Tarantino made a brief statement to reporters as he left Regional Medical Center of San Jose, thanking rescuers and friends who got him immediate care. He would not answer reporters' questions as a condition of allowing cameras show him being discharged. Tarantino was picked up by his girlfriend, Krista Herr.
"I'm feeling fine" is the only comment he made to a reporter's question.
Tarantino suffered shark bites to his neck, right forearm and thumb around 7 a.m. Saturday, just 10 minutes after getting in the water. A friend, Brandon McKibben, was surfing with him and was able to help him return to shore.
"I looked over at him and at that point and I saw quite a bit of blood come out of his arm and going into the water around him," McKibbon said.
The quick action by fellow surfers to apply a tourniquet to Tarantino's arm was credited by his doctor for saving his life. Dr. Richard Klein, director of trauma services at Regional Medical Center of San Jose, also said that Tarantino will be on antibiotics for a period of time because of the bacteria commonly found in the mouth of sharks.

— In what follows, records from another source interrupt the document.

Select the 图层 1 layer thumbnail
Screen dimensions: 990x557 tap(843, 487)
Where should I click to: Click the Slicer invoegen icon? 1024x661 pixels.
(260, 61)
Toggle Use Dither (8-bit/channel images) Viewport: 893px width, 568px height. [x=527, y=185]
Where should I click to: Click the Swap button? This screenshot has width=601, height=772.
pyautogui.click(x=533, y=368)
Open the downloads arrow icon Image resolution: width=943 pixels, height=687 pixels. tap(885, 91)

Klein reiterated earlier comments that the bite to Tarantino's neck was just two centimeters from puncturing his carotid artery. If the carotid artery had been torn open, massive bleeding would have resulted with possibly deadly consequences.
"He's one of the luckiest unlucky people there ever was," trauma surgeon Dr. Bruce Wilbur said.

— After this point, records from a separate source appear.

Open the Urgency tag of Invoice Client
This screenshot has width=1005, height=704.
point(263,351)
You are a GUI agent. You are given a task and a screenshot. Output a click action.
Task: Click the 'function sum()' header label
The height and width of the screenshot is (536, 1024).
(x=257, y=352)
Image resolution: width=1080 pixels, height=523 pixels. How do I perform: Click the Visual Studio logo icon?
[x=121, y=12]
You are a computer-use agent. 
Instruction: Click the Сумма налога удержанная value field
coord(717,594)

Tarantino and his fellow surfers were tempting fate just by being in the water at Marina State Beach. This is shark season and and Marina State Beach is in the so-called "red triangle."

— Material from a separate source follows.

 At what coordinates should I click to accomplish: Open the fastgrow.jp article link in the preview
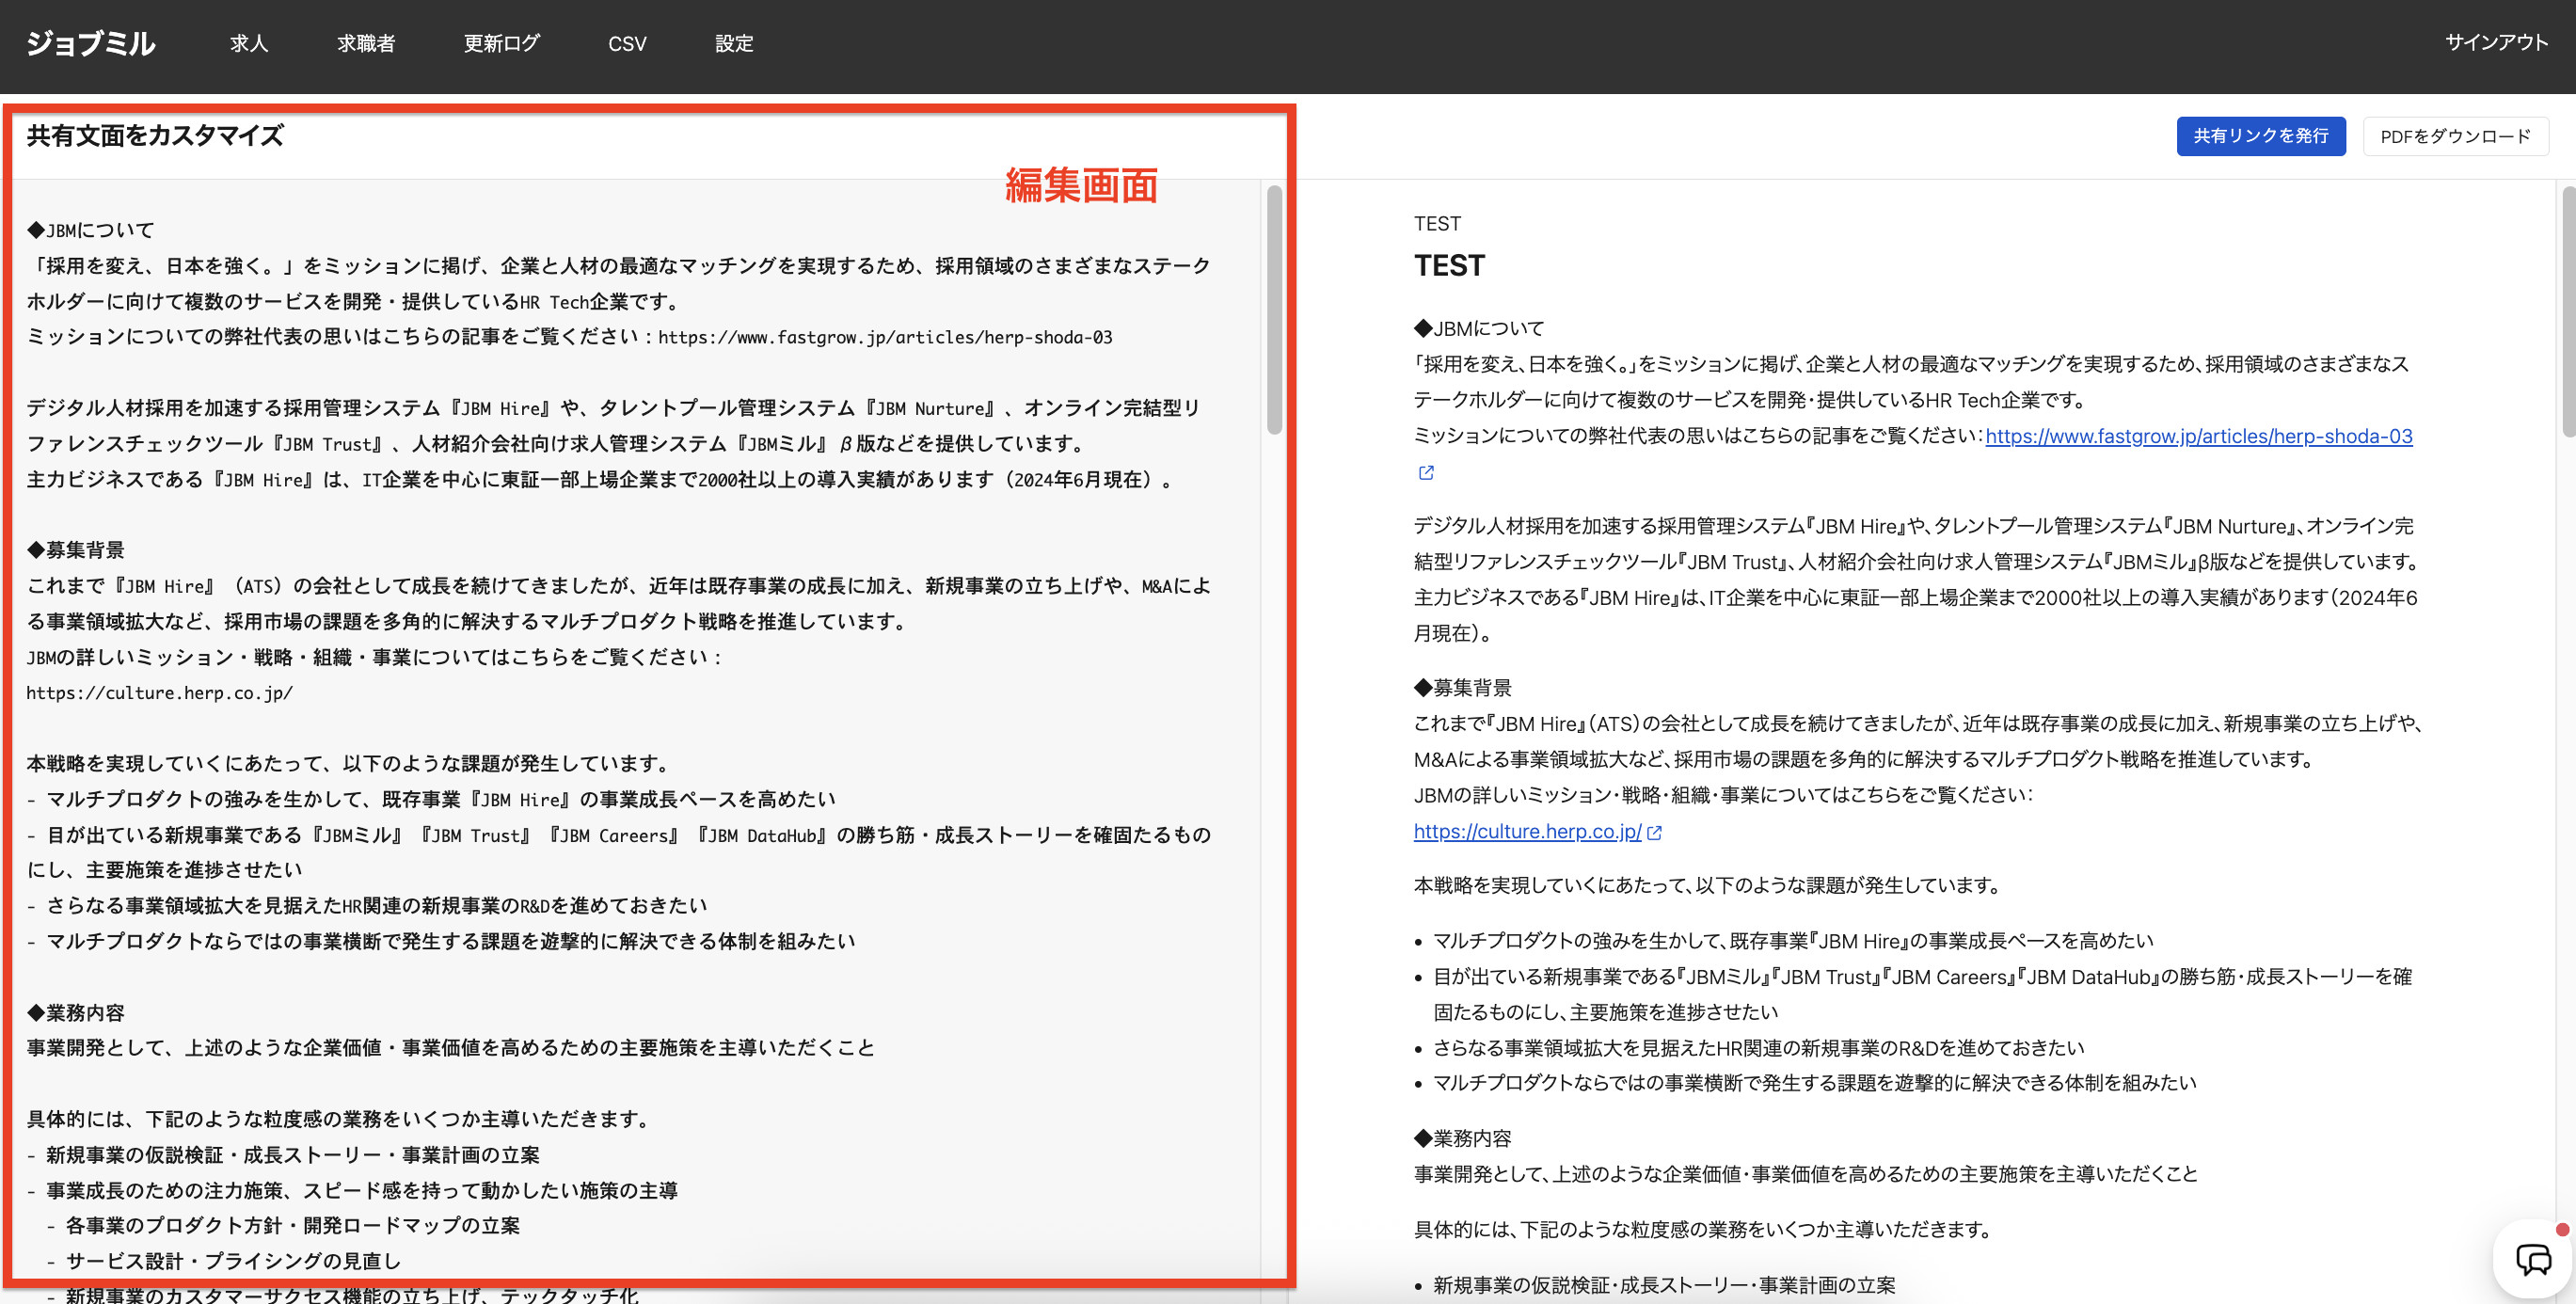2198,436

"More than half of all the attacks by white sharks – white sharks are the only species that attack human beings here in California -- have occurred within this 100-mile stretch of beach and more than half of the attacks have occurred during August, September and October," said California Academy of Sciences researcher John McCosker.
Tarantino told one hospital administrator that he does plan to surf again.